Gabler grew up as the son of the director of the Oldenburg old grammar school Carl Gabler (1880-1960) in Oldenburg , where he passed the matriculation examination in 1932. He studied mechanical engineering and shipbuilding at the Technical University of Charlottenburg and joined the Academic Song Board in the Association of Special Houses . In 1938, as a graduate engineer, he became an employee of the Lübeck engineering office for shipbuilding .

Second World War

At the beginning of the Second World War , the reserve lieutenant (engineer) signed up for the U-boat weapon of the Kriegsmarine and after a short training became a chief engineer on the U 121 , a pure training submarine, and on the front boat U 564 that was used in the North Atlantic.

After a stopover in 1942 as a first lieutenant (engineer) in the training unit in Pillau , he was released from service in the Navy in 1943 for submarine construction in Kiel . He worked as a designer and developer on the class XXII , XVII A and XXVI submarines . It was about equipping these boats with the so-called Walter turbine . From 1944 Gabler worked in the submarine design office Ingenieurbüro Glückauf in Blankenburg (Harz) , where the development of the Walter XXVI submarine took place under naval construction director Karl Fischer.

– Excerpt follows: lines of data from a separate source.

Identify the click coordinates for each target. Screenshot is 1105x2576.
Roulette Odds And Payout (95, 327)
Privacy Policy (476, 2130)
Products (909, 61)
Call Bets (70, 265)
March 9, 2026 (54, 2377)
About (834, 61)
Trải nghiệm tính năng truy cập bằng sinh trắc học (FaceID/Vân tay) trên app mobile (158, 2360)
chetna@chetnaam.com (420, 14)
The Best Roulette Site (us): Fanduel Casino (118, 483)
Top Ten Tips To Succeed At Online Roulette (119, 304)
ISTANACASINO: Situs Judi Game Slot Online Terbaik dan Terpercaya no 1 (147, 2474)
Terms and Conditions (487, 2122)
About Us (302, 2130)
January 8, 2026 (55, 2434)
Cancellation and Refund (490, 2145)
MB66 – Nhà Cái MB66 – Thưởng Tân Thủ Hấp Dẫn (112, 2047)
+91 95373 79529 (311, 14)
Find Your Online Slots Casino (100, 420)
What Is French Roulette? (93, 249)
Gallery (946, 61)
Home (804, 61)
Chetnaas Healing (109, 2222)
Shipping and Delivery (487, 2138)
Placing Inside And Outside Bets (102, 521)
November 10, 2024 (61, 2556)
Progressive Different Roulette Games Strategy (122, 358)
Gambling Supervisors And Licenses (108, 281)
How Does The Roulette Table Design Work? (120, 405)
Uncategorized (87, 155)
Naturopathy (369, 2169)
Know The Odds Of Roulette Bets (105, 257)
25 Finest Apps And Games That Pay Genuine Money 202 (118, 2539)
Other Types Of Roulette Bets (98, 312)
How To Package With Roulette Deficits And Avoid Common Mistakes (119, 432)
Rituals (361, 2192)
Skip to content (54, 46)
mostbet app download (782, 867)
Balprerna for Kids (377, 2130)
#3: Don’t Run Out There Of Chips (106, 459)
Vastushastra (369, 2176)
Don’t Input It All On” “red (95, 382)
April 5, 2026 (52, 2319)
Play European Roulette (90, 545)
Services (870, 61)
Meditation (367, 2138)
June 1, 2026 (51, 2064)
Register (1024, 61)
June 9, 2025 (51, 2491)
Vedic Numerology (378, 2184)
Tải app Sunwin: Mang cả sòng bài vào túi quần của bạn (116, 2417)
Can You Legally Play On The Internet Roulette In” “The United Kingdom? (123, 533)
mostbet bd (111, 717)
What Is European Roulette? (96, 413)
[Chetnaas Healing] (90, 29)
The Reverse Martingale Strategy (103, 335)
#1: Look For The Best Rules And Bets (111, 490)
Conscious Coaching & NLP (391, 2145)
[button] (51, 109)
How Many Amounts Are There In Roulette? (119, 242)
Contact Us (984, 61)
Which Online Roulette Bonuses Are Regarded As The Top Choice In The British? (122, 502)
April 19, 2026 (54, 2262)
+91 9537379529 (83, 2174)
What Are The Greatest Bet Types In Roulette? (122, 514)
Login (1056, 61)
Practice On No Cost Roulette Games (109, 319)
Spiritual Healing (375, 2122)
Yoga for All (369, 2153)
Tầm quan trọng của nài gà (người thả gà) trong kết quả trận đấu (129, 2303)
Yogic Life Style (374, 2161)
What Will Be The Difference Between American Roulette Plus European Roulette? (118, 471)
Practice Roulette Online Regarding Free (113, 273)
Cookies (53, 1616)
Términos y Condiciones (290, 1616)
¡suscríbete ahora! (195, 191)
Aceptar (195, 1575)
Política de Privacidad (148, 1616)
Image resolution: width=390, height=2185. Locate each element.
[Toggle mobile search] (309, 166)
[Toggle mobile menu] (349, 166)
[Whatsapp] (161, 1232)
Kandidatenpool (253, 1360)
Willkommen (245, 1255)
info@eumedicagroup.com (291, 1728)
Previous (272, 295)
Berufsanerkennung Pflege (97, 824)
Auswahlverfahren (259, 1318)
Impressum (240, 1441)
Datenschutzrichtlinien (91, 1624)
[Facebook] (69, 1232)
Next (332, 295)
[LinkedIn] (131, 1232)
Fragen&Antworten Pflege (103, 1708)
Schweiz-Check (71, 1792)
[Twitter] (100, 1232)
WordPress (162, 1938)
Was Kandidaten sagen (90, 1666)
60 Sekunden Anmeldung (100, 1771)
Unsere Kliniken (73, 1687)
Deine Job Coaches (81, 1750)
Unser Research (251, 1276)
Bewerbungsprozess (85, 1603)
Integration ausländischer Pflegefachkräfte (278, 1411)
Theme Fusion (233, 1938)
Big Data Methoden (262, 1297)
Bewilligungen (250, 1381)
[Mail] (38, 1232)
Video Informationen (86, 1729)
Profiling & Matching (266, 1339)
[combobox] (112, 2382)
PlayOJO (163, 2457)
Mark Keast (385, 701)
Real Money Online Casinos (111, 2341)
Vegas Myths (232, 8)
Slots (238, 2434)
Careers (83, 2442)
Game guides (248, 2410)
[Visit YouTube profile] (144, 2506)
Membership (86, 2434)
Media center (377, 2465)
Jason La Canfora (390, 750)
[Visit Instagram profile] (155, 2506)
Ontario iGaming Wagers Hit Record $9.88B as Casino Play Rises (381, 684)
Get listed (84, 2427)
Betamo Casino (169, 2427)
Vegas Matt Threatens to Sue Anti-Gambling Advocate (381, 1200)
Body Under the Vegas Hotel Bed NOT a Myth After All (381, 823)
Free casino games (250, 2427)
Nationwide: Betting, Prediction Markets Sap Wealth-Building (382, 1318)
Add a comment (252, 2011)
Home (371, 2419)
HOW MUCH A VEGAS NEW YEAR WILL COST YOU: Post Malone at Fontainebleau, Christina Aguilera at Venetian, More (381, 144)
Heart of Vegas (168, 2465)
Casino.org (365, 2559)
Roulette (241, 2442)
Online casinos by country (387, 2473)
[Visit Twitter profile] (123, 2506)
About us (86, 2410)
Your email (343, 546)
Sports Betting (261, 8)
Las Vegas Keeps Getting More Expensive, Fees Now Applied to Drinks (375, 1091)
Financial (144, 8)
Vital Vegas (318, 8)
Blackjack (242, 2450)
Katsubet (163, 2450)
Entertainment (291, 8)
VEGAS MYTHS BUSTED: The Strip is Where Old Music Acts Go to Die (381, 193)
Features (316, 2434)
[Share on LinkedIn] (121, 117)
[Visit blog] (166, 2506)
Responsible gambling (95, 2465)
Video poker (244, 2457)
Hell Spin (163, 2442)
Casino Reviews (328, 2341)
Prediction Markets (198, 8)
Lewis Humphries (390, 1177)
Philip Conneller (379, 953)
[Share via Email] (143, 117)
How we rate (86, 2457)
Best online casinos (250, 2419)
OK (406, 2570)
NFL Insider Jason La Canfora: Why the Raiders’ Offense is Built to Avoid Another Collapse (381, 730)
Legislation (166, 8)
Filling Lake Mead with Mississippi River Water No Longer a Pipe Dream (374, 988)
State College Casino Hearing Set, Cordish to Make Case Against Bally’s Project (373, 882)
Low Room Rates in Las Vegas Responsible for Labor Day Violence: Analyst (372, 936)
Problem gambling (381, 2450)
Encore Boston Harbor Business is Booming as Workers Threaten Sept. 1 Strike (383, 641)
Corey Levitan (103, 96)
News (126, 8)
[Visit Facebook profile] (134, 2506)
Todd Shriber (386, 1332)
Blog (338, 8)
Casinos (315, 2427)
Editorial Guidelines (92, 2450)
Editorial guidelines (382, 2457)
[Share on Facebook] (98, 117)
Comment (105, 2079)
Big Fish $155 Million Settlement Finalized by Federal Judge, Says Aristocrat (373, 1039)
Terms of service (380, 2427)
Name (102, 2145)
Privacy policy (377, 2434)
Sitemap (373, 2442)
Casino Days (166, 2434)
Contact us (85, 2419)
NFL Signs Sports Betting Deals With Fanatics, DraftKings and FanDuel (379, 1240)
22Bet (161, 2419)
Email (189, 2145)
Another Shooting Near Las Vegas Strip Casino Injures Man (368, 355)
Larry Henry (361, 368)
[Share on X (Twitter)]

This medium-sized submarine was developed with the aim of being able to drive submerged to periscope depth with the diesel drive instead of the electric drive by means of a snorkel . Gabler was now a lieutenant captain (engineer) and, as head of department in Blankenburg, was also responsible for the development of the small submarine Delphin , of which only three prototypes were built by the end of the war. By the end of the war, none of the XXVI boats planned in Blankenburg were made ready for use. At the beginning of 1945, after completing his duties in Blankenburg as a flotilla engineer , Gabler was ordered to Wilhelmshaven to convert the school boats from Pillau and Memel that had arrived there from East Prussia for use as front boats .

Post-war period, engineering office Lübeck (IKL)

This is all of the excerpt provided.